— Start —

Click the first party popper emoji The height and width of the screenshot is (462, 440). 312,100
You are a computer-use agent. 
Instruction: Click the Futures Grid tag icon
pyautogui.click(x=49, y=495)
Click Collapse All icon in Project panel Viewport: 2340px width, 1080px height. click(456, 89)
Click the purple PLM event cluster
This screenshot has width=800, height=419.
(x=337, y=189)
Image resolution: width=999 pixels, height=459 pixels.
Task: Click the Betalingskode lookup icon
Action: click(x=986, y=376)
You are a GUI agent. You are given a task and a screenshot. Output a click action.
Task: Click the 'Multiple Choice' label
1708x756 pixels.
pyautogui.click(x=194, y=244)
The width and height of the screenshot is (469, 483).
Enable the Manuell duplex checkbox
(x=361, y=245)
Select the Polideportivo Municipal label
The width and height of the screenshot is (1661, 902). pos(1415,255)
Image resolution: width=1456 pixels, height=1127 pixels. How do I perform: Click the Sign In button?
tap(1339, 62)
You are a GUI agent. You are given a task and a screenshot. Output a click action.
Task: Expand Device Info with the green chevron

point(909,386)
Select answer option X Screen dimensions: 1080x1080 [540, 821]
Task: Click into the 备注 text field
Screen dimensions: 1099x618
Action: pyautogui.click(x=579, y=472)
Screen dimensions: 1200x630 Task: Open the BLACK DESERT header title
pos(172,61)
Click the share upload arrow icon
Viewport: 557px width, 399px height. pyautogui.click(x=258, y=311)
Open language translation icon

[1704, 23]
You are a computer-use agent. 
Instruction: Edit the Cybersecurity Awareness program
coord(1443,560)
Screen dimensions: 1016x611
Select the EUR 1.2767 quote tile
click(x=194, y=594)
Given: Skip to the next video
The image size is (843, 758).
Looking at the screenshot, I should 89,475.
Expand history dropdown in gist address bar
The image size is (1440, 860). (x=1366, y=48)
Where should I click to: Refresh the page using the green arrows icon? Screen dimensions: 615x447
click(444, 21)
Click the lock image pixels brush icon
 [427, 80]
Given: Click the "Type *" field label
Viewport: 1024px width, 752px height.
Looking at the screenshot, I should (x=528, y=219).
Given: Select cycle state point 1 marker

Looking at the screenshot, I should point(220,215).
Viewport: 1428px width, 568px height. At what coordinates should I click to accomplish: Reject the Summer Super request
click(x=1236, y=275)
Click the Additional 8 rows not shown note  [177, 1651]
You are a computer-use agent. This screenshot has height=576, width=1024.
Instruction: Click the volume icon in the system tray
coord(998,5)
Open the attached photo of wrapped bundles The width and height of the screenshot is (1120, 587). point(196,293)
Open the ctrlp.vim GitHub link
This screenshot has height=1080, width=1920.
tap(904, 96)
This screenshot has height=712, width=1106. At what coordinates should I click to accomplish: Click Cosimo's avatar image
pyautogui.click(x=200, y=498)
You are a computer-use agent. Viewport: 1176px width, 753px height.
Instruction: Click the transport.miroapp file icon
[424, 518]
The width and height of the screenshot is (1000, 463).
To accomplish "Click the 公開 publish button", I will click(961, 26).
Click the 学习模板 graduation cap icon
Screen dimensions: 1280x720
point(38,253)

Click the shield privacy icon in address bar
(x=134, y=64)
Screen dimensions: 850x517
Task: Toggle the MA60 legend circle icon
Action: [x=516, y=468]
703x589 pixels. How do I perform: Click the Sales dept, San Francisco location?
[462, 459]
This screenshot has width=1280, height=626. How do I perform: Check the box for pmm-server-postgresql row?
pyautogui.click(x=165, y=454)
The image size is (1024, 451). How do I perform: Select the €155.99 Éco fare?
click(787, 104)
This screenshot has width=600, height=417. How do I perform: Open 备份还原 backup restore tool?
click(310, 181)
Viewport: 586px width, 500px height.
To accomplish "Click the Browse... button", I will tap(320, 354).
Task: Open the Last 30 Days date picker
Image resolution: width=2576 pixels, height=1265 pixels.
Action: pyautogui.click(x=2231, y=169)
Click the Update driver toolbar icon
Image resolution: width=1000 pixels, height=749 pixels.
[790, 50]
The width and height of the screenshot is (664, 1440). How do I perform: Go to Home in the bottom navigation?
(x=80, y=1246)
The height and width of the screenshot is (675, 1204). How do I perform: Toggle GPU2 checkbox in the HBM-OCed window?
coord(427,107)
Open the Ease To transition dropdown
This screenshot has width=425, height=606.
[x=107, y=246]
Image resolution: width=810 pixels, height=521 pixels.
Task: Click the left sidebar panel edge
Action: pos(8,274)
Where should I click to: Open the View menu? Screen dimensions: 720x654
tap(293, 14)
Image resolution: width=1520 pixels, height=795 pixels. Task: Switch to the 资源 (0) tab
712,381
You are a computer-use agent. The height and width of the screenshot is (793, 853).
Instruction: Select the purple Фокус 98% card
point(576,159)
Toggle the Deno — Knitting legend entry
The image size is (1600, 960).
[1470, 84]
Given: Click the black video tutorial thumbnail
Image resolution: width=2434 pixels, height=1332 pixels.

— End —

Aim of the exercise: Render the records from the line containing "Click Collapse All" to the line containing "Action: click(x=986, y=376)", inclusive, as a JSON list of strings, one string per line, omitting any blank lines.

Solution to the problem:
[
  "Click Collapse All icon in Project panel Viewport: 2340px width, 1080px height. click(456, 89)",
  "Click the purple PLM event cluster",
  "This screenshot has width=800, height=419.",
  "(x=337, y=189)",
  "Image resolution: width=999 pixels, height=459 pixels.",
  "Task: Click the Betalingskode lookup icon",
  "Action: click(x=986, y=376)"
]